STATED PROBLEM → Reproduce, exactly as they appear, the entries between the line holding "Where should I click to: Open the Twitter" and the line holding "coord(1124,664)", inclusive.

DATASET →
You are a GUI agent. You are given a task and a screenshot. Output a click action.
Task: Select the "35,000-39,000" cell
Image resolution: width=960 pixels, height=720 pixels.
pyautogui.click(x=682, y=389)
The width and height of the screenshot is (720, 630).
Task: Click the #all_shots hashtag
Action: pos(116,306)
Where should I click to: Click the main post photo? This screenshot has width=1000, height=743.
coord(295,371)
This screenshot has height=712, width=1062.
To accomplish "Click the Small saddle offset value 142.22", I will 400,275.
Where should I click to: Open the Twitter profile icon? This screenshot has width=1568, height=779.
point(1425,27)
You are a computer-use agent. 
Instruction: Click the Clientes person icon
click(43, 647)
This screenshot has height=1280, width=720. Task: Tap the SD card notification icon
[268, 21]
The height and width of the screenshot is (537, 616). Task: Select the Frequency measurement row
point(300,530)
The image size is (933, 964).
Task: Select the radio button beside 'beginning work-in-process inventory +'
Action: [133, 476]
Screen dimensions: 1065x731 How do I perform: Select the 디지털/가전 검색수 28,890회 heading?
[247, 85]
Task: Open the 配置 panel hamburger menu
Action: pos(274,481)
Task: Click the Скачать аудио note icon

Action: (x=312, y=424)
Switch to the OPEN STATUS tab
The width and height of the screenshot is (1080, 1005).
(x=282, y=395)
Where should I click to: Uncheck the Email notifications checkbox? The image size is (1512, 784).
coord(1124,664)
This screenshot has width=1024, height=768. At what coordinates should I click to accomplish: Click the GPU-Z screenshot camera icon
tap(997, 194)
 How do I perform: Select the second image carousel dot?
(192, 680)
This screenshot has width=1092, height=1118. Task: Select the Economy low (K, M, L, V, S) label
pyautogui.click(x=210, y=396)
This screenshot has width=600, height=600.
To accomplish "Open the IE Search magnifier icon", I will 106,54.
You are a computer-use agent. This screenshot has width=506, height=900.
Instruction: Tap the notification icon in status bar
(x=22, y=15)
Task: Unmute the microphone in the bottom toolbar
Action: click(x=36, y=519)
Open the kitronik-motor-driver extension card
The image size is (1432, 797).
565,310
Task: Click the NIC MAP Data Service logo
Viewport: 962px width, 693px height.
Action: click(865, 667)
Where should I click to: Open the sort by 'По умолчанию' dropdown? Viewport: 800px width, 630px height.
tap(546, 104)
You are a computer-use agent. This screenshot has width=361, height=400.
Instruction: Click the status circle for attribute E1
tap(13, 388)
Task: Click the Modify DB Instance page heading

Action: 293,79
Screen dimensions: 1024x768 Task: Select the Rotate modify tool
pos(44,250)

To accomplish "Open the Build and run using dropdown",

TASK SOLUTION →
Where should I click to: Open the Twitter profile icon? This screenshot has width=1568, height=779.
point(1425,27)
You are a computer-use agent. 
Instruction: Click the Clientes person icon
click(43, 647)
This screenshot has height=1280, width=720. Task: Tap the SD card notification icon
[268, 21]
The height and width of the screenshot is (537, 616). Task: Select the Frequency measurement row
point(300,530)
The image size is (933, 964).
Task: Select the radio button beside 'beginning work-in-process inventory +'
Action: [133, 476]
Screen dimensions: 1065x731 How do I perform: Select the 디지털/가전 검색수 28,890회 heading?
[247, 85]
Task: Open the 配置 panel hamburger menu
Action: pos(274,481)
Task: Click the Скачать аудио note icon

Action: (x=312, y=424)
Switch to the OPEN STATUS tab
The width and height of the screenshot is (1080, 1005).
(x=282, y=395)
Where should I click to: Uncheck the Email notifications checkbox? The image size is (1512, 784).
coord(1124,664)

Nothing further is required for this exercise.